By nature, Westerners talk louder than we do. It’s just part of your outgoing, exuberant nature. And some Western cultures are just naturally louder than others. Americans and Australians, for example, are louder than the British or Canadians. Not right or wrong, just different. And, comically, some Westerners seem to think that talking louder helps people understand them better.
But in Thailand, loudness is often a signal of anger or conflict – something we try our best to avoid. If you are introduced to someone for the first time, or are in a group of Thai people, be careful with the volume of your voice so people won’t misunderstand and think you are too aggressive or rude.
Watch Your Language!
No matter how common it may be in your language, swearing, cursing, or bad language is not common here, and is considered extremely hurtful and offensive. Whether we understand the words or not, just the sound of cursing is unmistakable to us. It sounds violent, angry, ugly and aggressive, and it makes us extremely uncomfortable.
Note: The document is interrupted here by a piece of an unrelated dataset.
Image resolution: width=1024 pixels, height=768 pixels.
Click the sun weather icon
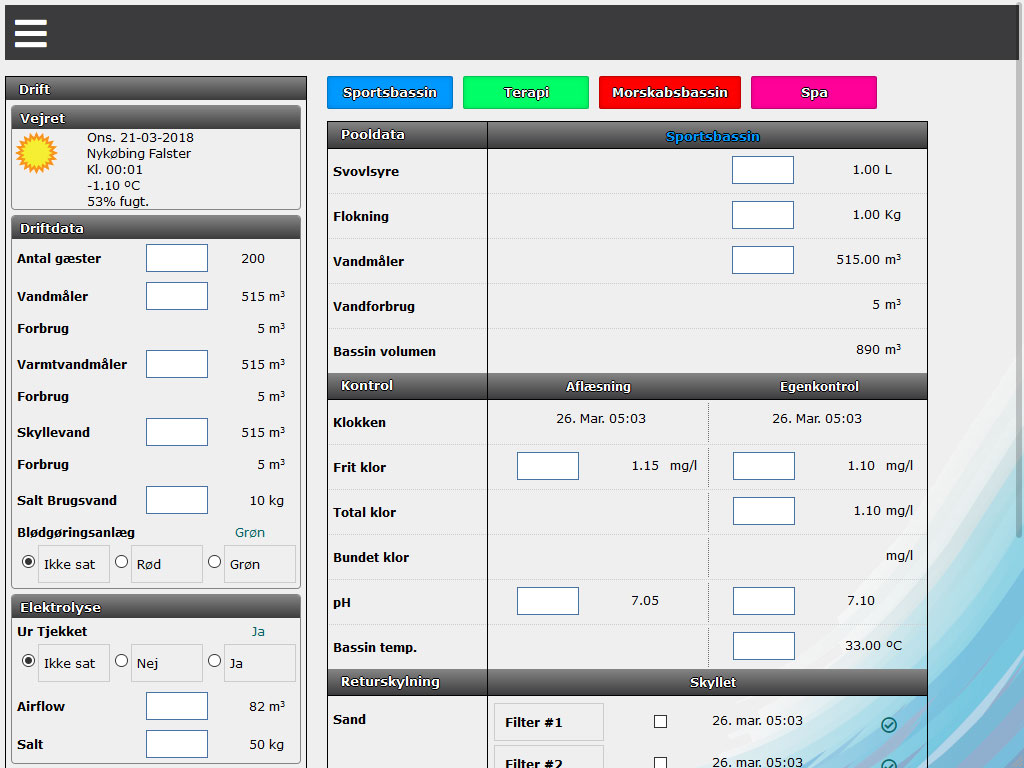(37, 154)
We have friends from parts of the world where swearing is considered a colorful art form. But it’s taken me a long time to get used to hearing it and not getting offended or taking it personally.
Another thing about language that’s difficult for us Thais to understand is sarcasm or irony. The key to sarcasm is creating two different messages – one with your tone of voice, and the other with your words. Left to our own devices, we Thais pay attention to the tone of your voice and the expression on your face – not to the words you are using. So the finer points of sarcasm are lost on us, and we are likely to misunderstand or take offense.
Earlier in this book, when we talked about the differences between Thai and Western attitudes of “me” vs. “we,” and “nurturing” vs. “achievement,” I pointed out that in your culture standing up for yourself, expressing your opinion, stating your personal preference, and arguing for your point of view are natural, right, and expected. Some Westerners even seem to enjoy “arguing for sport.”
But we Thais prefer to blend in, avoid direct argument or confrontation, and generally do whatever we need to do to smooth over a situation and achieve peace, harmony, and agreement. We see raised voices, confrontational language (like “How can you say something so stupid!”) as aggressive, rude, and thoughtless.
So it’s important when you’re conversing with Thai people that you show more respect for others than you claim for yourself. I’m not asking you to “go against your grain.” You can show respect for someone else’s point of view without giving up your own. All you have to do is say something like “I see what you mean,” or “I understand that’s important to you” and you’ve avoided an argument altogether!